Thread/interrupt-safeness of esp_timer_get_time

[chris20601]

Dear all,
currently I implement software for ESP32 which frequently calls `int64_t current_time = esp_timer_get_time()`. Each time I check if `current_time - last_updated > INTERVAL`, where `last_updated` is a 64 bit signed integer. Since the ESP32 is a 32 bit processor, there are no 64 bit atomics, thus the compiler generates code which uses at least two instructions for reading esp_timer_get_time() into the variable `current_time` or into whatever memory area the compiler decides -- those instructions potentially could be interrupted by a timer interrupt. This leads to undefined behavior and thus is highly dangerous for my software, which relies on correct timing. Even though this is highly unlikely to happen, the chance is still not zero. I cannot take this risk.

How do I avoid such? One classic approach would be to use a mutex or similar locking mechanism, but I don't have access to the timer interrupt incrementing the underlying timer variable, so I can't prepend a lock and append an unlock.

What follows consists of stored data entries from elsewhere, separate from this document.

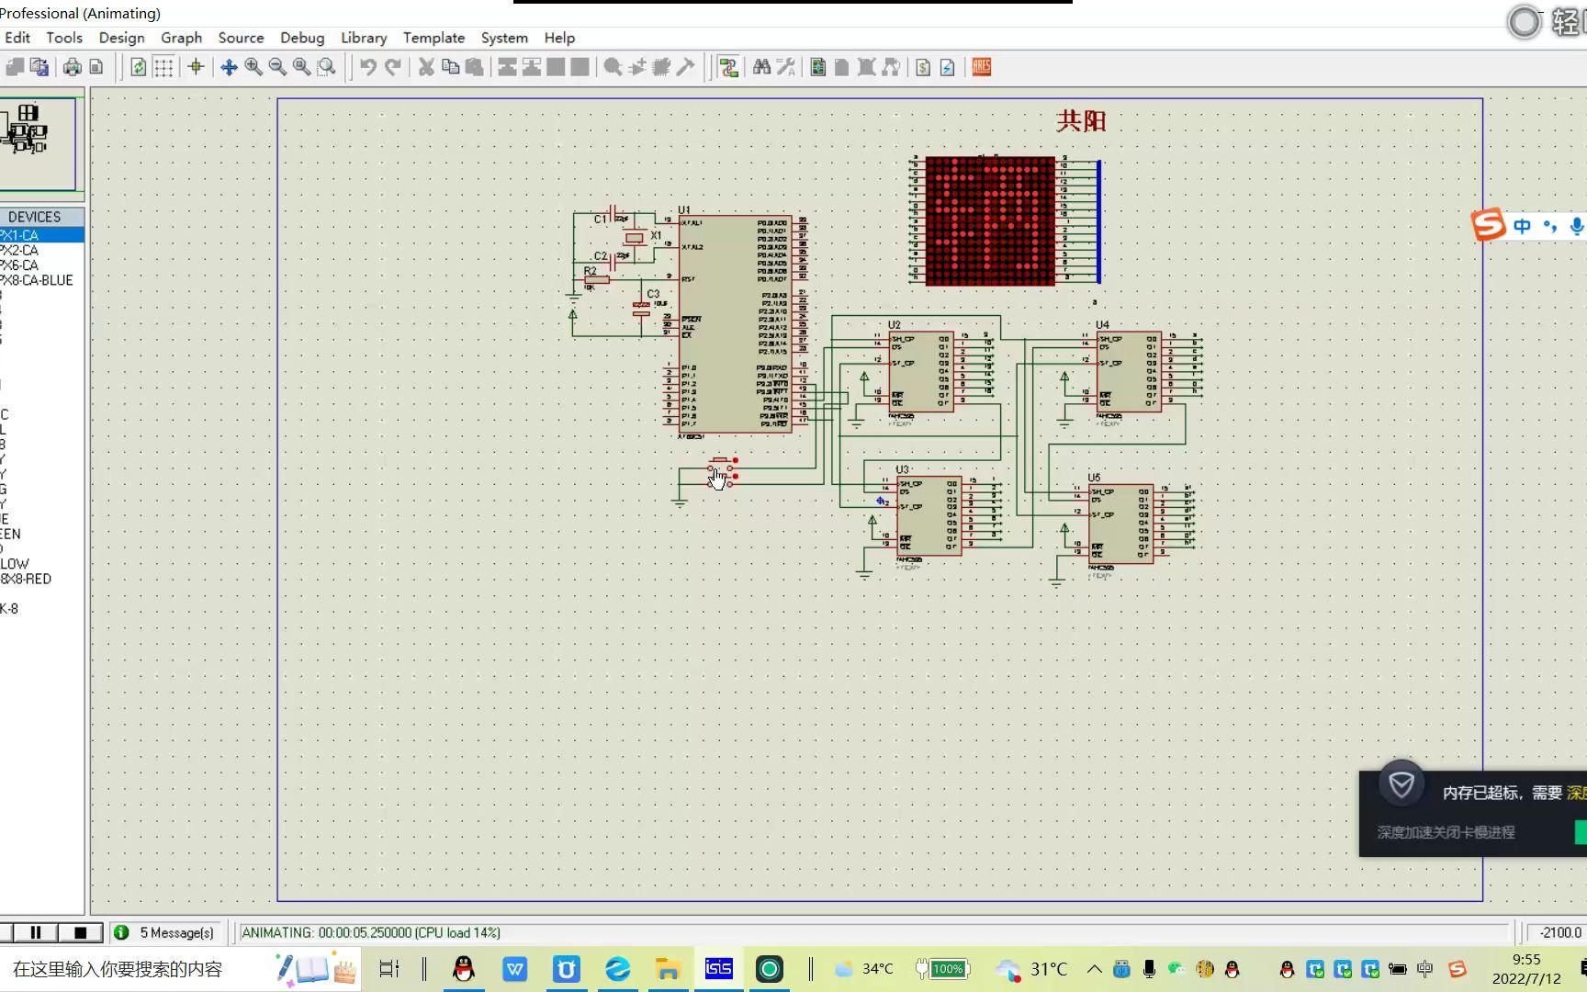Click the Redraw display refresh icon
Viewport: 1587px width, 992px height.
tap(139, 67)
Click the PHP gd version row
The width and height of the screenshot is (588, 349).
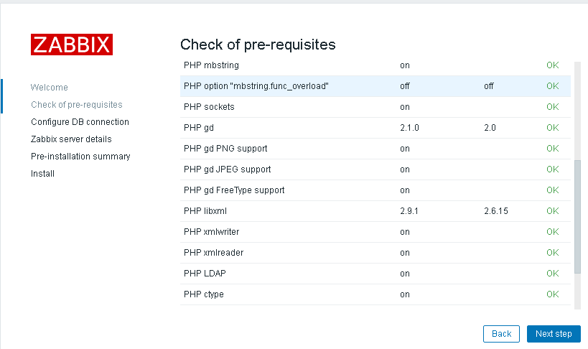point(375,128)
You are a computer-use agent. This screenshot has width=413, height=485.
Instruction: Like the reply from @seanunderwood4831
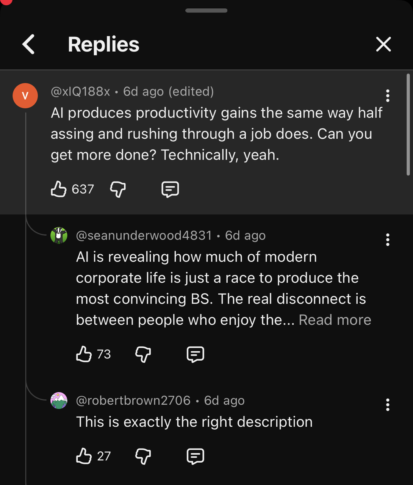pyautogui.click(x=84, y=354)
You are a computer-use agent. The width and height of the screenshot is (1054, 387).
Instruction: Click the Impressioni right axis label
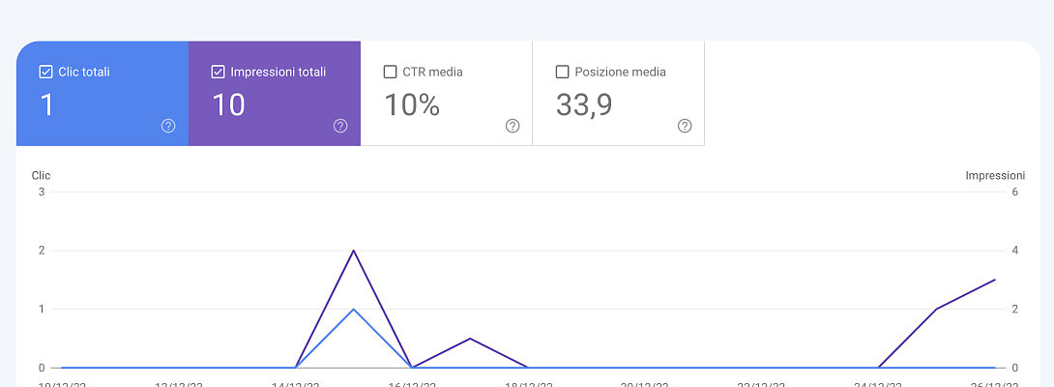[x=994, y=176]
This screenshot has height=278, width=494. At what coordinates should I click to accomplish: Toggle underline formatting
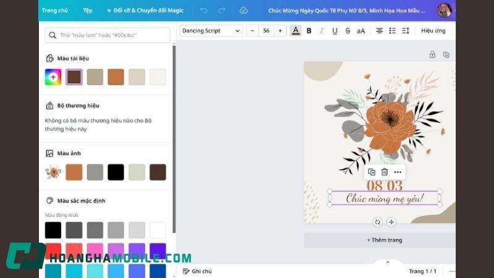[x=335, y=31]
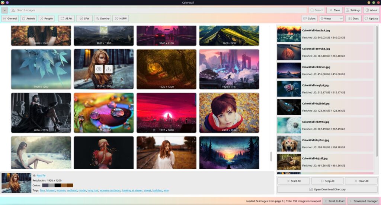
Task: Click the eye preview icon on hovered wallpaper
Action: 99,69
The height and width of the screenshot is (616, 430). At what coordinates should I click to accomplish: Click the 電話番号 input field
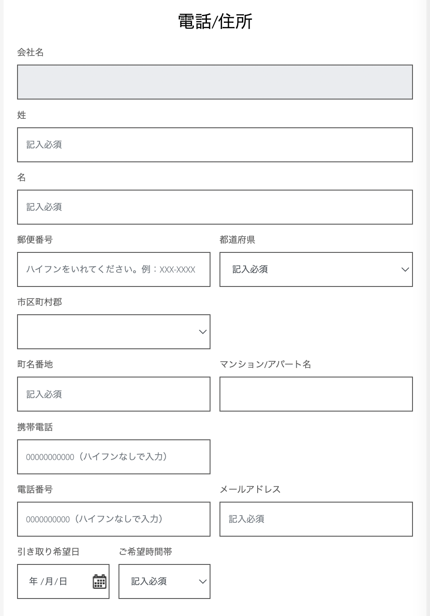[114, 519]
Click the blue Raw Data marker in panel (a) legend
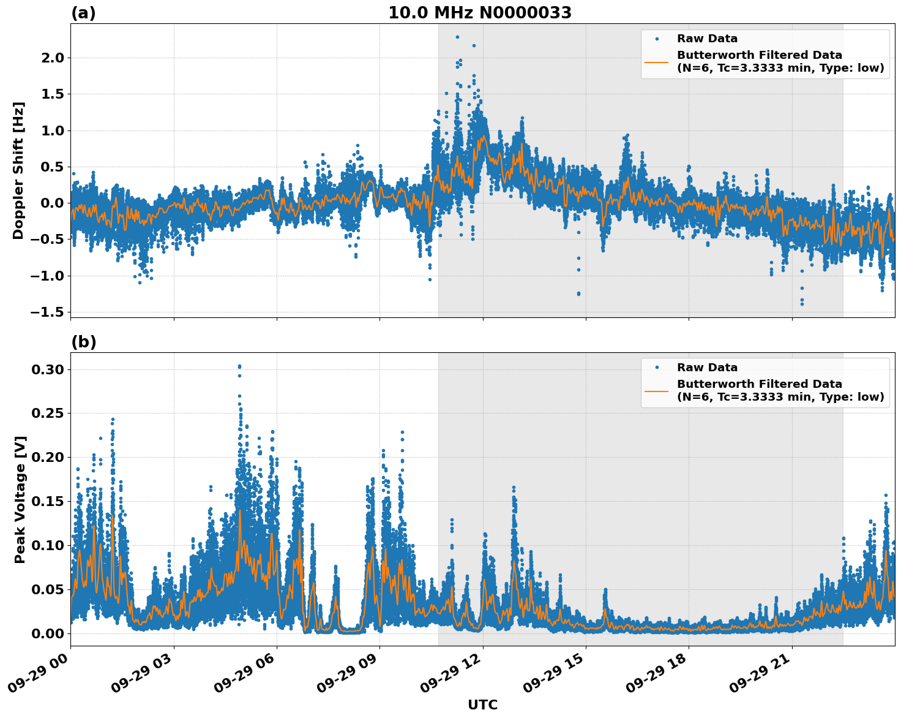Viewport: 901px width, 718px height. coord(657,37)
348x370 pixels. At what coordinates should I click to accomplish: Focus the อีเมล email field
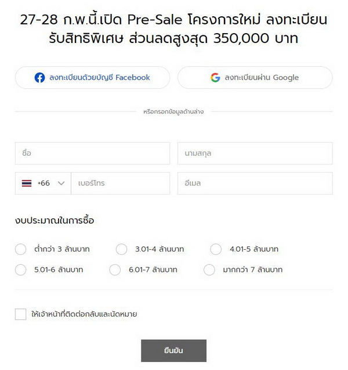click(x=255, y=184)
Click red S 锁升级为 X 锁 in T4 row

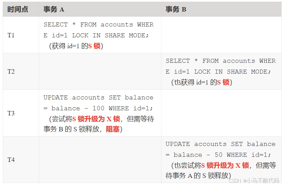[x=225, y=165]
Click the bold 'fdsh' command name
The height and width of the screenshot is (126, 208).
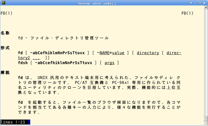pos(23,63)
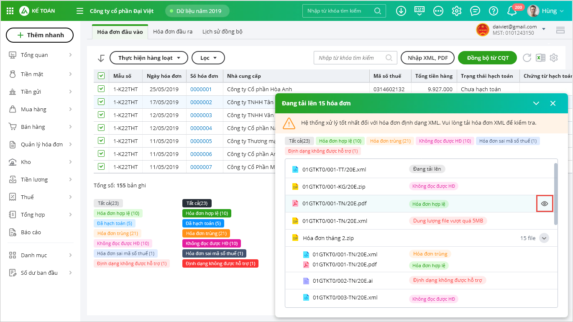Switch to the Hóa đơn đầu ra tab
Image resolution: width=573 pixels, height=322 pixels.
point(173,31)
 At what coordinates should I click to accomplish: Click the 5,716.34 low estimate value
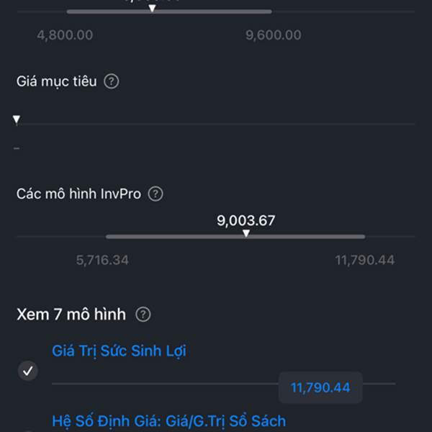102,260
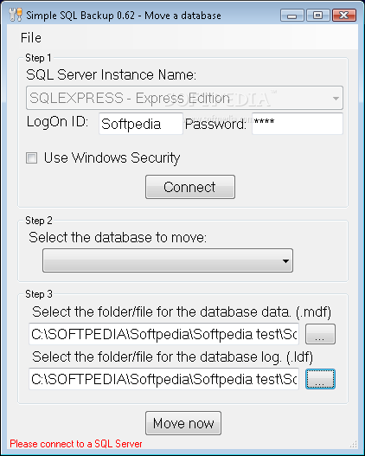Click the window resize grip corner
The height and width of the screenshot is (456, 365).
354,444
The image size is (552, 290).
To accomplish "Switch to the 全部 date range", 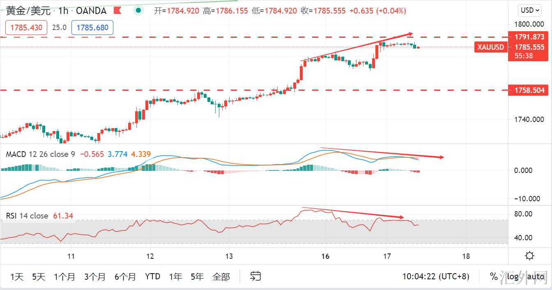I will tap(221, 276).
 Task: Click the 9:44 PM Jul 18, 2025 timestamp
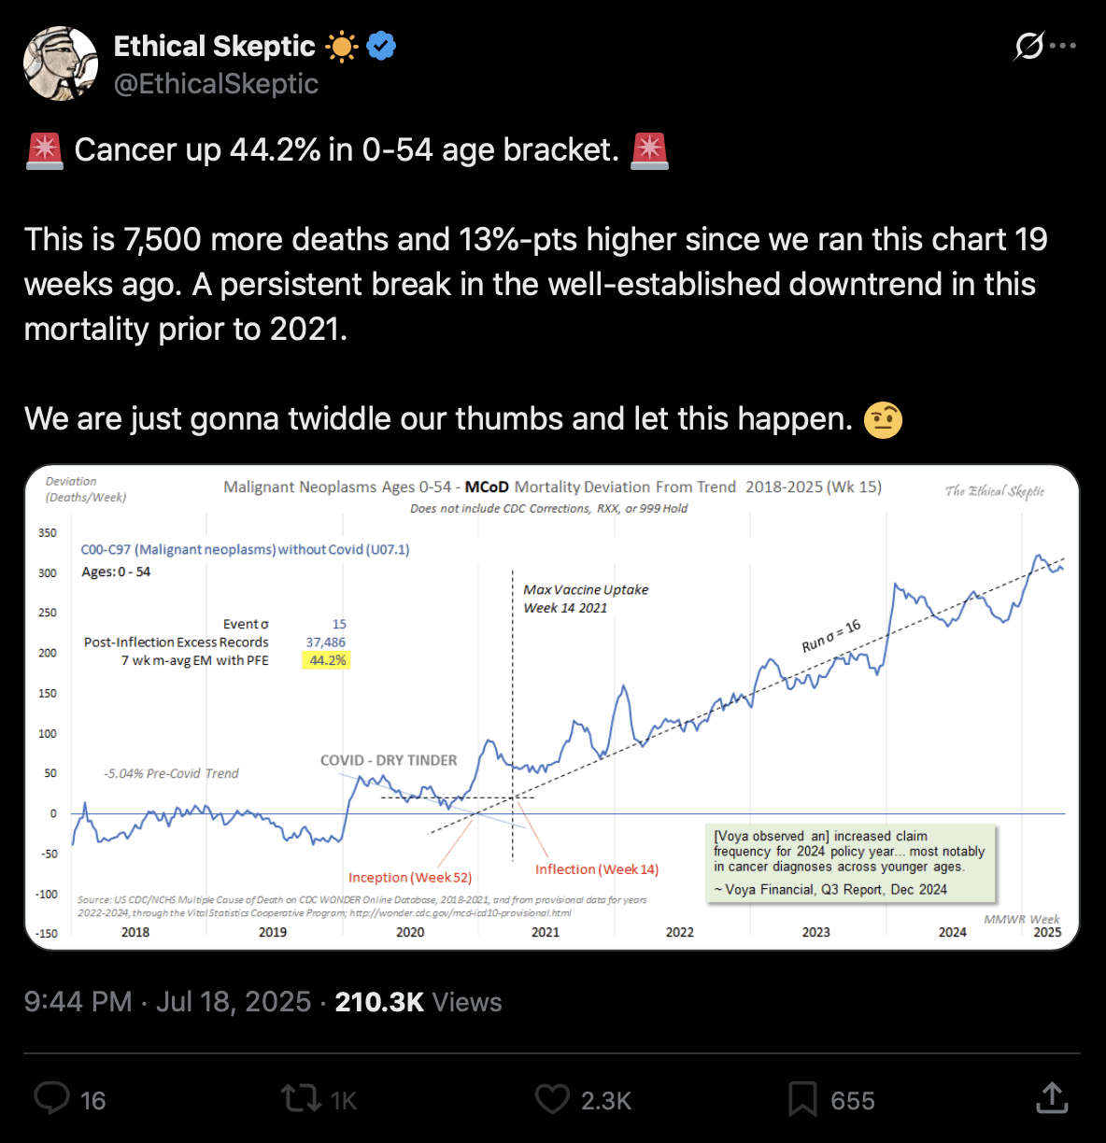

Do you have any idea to make esp_timer_get_time() thread-safe?

Best, chris

[ESP_Sprite]

esp_timer_get_time() takes care of this internally.

[chris20601]

Thank you alot, I wasn't aware of this. I see why this gives a consistent reading of the counter value. But this function call potentially never terminates. Is this something I just have to accept?

[ESP_Sprite]

Thank you alot, I wasn't aware of this. I see why this gives a consistent reading of the counter value. But this function call potentially never terminates. Is this something I just have to accept?

I'd make the point that if your CPU gets interrupted so often that it can't access two simple register reads without being interrupted, you have more important issues to worry about.

[MicroController]

Is this something I just have to accept?

Either that, or you implement your own 'deterministic' version of the function:

Code: Select all

    uint32_t lo1, lo2, hi;
    /* Set the "update" bit and wait for acknowledgment */
    systimer_ll_counter_snapshot(hal->dev, counter_id);
    while (!systimer_ll_is_counter_value_valid(hal->dev, counter_id));
    
    lo1 = systimer_ll_get_counter_value_low(hal->dev, counter_id);
    hi = systimer_ll_get_counter_value_high(hal->dev, counter_id);
    lo2 = systimer_ll_get_counter_value_low(hal->dev, counter_id);
    
    if( lo2 < lo1) {
      // An overflow happened in the low register; adjust hi
      hi += 1;
    }

    systimer_counter_value_t result = {
        .lo = lo2,
        .hi = hi
    };

    return result.val;

(This assumes that the timer's value only ever increments by less than 1<<32 between the calls to systimer_ll_get_counter_value_low, i.e. no arbitrary adjustments from the application; which should be the case for the "system" timer.)